Directions
Copy out the lines below word for word, from the first to the last.

(Lines for finding described items)
____________________
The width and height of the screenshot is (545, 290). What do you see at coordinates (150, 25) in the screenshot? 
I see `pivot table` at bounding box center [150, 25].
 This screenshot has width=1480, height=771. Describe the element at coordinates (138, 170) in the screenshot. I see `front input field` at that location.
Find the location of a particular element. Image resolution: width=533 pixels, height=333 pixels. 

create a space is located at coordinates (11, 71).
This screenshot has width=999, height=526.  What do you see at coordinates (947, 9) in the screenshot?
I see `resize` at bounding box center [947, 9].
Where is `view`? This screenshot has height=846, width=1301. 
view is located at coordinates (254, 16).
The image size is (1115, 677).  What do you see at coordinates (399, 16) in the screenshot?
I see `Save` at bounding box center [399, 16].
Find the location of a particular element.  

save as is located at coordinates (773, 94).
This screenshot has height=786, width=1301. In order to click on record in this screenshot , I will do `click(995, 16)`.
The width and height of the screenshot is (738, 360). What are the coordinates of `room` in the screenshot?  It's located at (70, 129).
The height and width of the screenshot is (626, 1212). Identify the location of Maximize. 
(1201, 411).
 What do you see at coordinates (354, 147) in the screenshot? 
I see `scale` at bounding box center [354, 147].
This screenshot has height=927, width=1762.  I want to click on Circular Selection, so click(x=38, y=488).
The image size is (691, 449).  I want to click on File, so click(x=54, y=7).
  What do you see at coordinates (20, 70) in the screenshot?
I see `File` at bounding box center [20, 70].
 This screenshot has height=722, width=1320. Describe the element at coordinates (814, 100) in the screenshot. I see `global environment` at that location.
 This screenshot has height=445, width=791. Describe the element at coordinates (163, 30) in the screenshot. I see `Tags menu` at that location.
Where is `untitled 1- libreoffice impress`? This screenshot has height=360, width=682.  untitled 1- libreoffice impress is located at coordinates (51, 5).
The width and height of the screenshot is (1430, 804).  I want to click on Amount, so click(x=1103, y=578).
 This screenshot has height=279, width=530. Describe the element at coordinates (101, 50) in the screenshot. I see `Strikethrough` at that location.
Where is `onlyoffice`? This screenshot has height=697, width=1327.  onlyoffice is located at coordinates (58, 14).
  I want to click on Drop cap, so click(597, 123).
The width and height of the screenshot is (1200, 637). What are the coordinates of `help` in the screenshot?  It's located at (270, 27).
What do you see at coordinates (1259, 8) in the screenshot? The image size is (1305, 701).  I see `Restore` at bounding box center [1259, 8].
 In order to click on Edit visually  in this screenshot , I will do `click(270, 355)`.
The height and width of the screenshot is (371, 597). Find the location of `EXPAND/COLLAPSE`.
____________________
Right answer
The width and height of the screenshot is (545, 290). What do you see at coordinates (150, 25) in the screenshot? 
I see `pivot table` at bounding box center [150, 25].
 This screenshot has width=1480, height=771. Describe the element at coordinates (138, 170) in the screenshot. I see `front input field` at that location.
Find the location of a particular element. Image resolution: width=533 pixels, height=333 pixels. 

create a space is located at coordinates (11, 71).
This screenshot has width=999, height=526.  What do you see at coordinates (947, 9) in the screenshot?
I see `resize` at bounding box center [947, 9].
Where is `view`? This screenshot has height=846, width=1301. 
view is located at coordinates (254, 16).
The image size is (1115, 677).  What do you see at coordinates (399, 16) in the screenshot?
I see `Save` at bounding box center [399, 16].
Find the location of a particular element.  

save as is located at coordinates (773, 94).
This screenshot has height=786, width=1301. In order to click on record in this screenshot , I will do `click(995, 16)`.
The width and height of the screenshot is (738, 360). What are the coordinates of `room` in the screenshot?  It's located at (70, 129).
The height and width of the screenshot is (626, 1212). Identify the location of Maximize. 
(1201, 411).
 What do you see at coordinates (354, 147) in the screenshot? 
I see `scale` at bounding box center [354, 147].
This screenshot has height=927, width=1762.  I want to click on Circular Selection, so click(x=38, y=488).
The image size is (691, 449).  I want to click on File, so click(x=54, y=7).
  What do you see at coordinates (20, 70) in the screenshot?
I see `File` at bounding box center [20, 70].
 This screenshot has height=722, width=1320. Describe the element at coordinates (814, 100) in the screenshot. I see `global environment` at that location.
 This screenshot has height=445, width=791. Describe the element at coordinates (163, 30) in the screenshot. I see `Tags menu` at that location.
Where is `untitled 1- libreoffice impress`? This screenshot has height=360, width=682.  untitled 1- libreoffice impress is located at coordinates (51, 5).
The width and height of the screenshot is (1430, 804).  I want to click on Amount, so click(x=1103, y=578).
 This screenshot has height=279, width=530. Describe the element at coordinates (101, 50) in the screenshot. I see `Strikethrough` at that location.
Where is `onlyoffice`? This screenshot has height=697, width=1327.  onlyoffice is located at coordinates (58, 14).
  I want to click on Drop cap, so click(597, 123).
The width and height of the screenshot is (1200, 637). What are the coordinates of `help` in the screenshot?  It's located at (270, 27).
What do you see at coordinates (1259, 8) in the screenshot? The image size is (1305, 701).  I see `Restore` at bounding box center [1259, 8].
 In order to click on Edit visually  in this screenshot , I will do `click(270, 355)`.
The height and width of the screenshot is (371, 597). Find the location of `EXPAND/COLLAPSE`.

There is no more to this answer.